One trade-off for this diversification is that there will be some taxation when funds are owned outside of retirement accounts. But by integrating good tax, investment, and financial planning, we can enhance diversification without ballooning the tax bill. The taxation of money in retirement accounts such as IRAs, Roth IRAs, 401(k)s, 403(b)s and the like is determined by deposits and withdrawals into or out of those types of accounts and is not related to the investments in the accounts.

…by integrating good tax, investment and financial planning, we can enhance diversification without ballooning the tax bill.

There are many aspects to mutual fund taxation in non-retirement accounts, also referred to as taxable accounts, but we will zero in on just two of the most important ones today – the type of securities owned by a fund and the manner in which the fund conducts its business.

The type of security affects the bottom line

For stocks, imagine you owned $100,000 worth of stock in each of three companies A, B and C in a taxable account. Company A pays a “non-qualified” dividend of 2%. Company B pays a “qualified” dividend of 2% and Company C pays no dividend.

Now let’s say you see the total return for each of them over the year was 10%. It would be easy to think all three contributed equally to your growing net worth. However, taxes make that untrue.

Company A’s $2,000 of non-qualified dividends are taxed at ordinary income rates, which range from 10% to 37%, resulting in a tax bill of $200 to $740 depending on the tax bracket. Company B’s $2,000 of qualified dividends are taxed at long term capital gain rates. Long term capital gain rates are lower than the rates on ordinary income for taxpayers at all income levels and range between zero and 23.8%, so the tax bill would be between nothing and $476. Company C pays no dividend, so no taxes are due this year regardless of the household’s income level.

For a household in the 37% marginal tax bracket, the net increase in net worth for the year for A, B and C would be 9.26%, 9.53%, and 10% respectively.
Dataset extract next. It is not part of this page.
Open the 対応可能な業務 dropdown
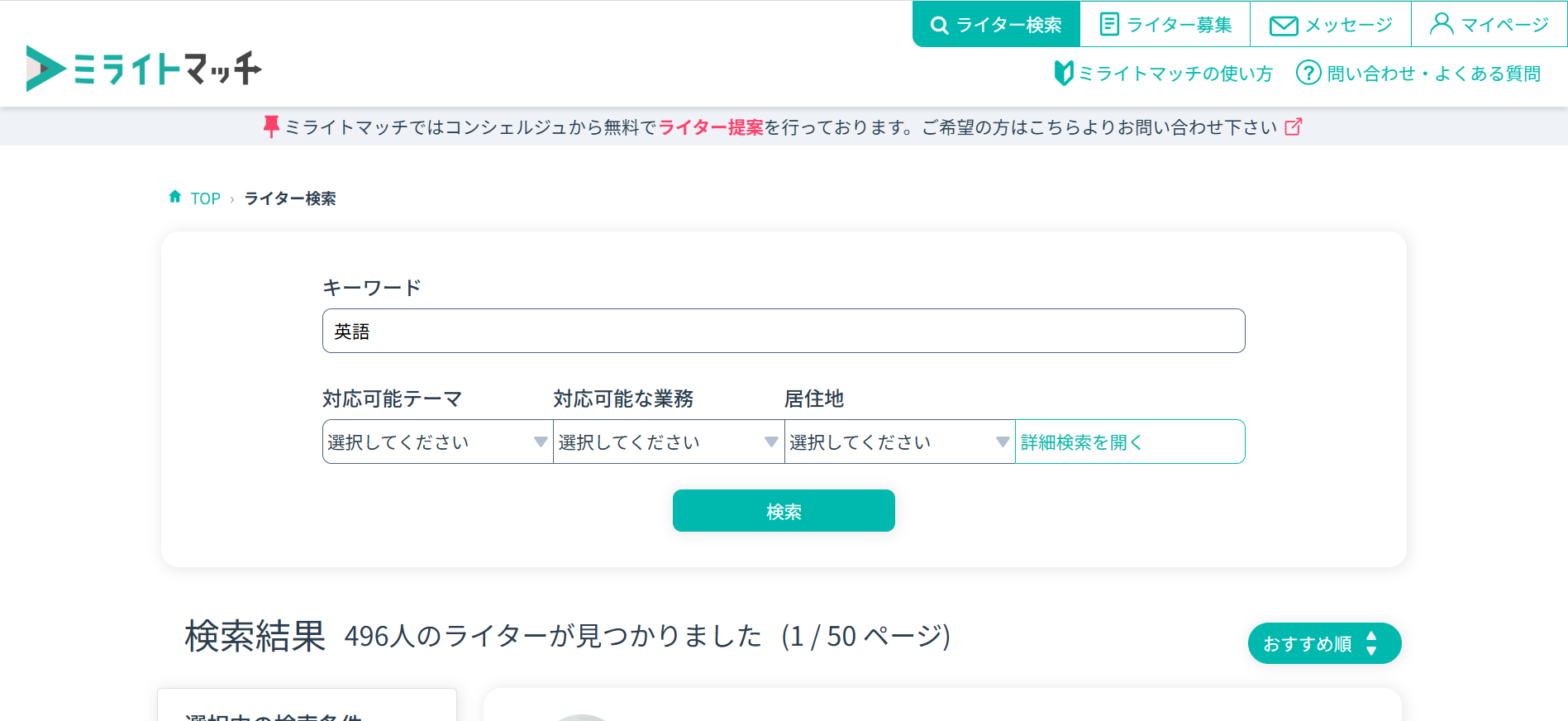Screen dimensions: 1568x721 668,442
This difference between pre-tax and after-tax returns is one of several examples of an effect known informally as “tax drag”. Company A has a drag of .74%, B’s is .46% and C’s has no drag.

a pile of supplies to do taxes - Dan Moisand discusses how to manage investment taxesA similar reduction from the reported returns is present with bonds and fixed income holdings. The interest on most bonds, CDs, money market, and cash accounts is taxable as ordinary income. By contrast, most bonds issued by state and local municipalities pay tax-exempt interest.
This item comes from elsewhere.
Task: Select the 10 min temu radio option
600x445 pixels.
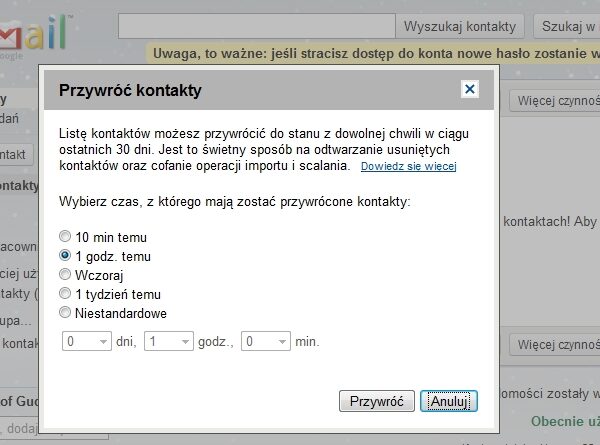Action: 65,236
Say you are choosing between a taxable bond like a U.S. Treasury bond paying 2.5% in interest or a high-grade municipal bond (muni) paying 2% with the same maturity dates and selling at the same price. Which will produce the best return? That depends on your tax bracket.

If you are in the lower tax brackets, the 2.5% taxable interest will net more than the 2% the muni will pay. However, if you are in that 37% bracket, you only net 1.58% and the muni would have netted you more. In the 37% bracket, a taxable bond would have to pay 3.17% to equal the 2% interest on the tax-free bond. Another way this is stated is to say the municipal bond has a “tax equivalent yield” of 3.17% to our high-income taxpayer.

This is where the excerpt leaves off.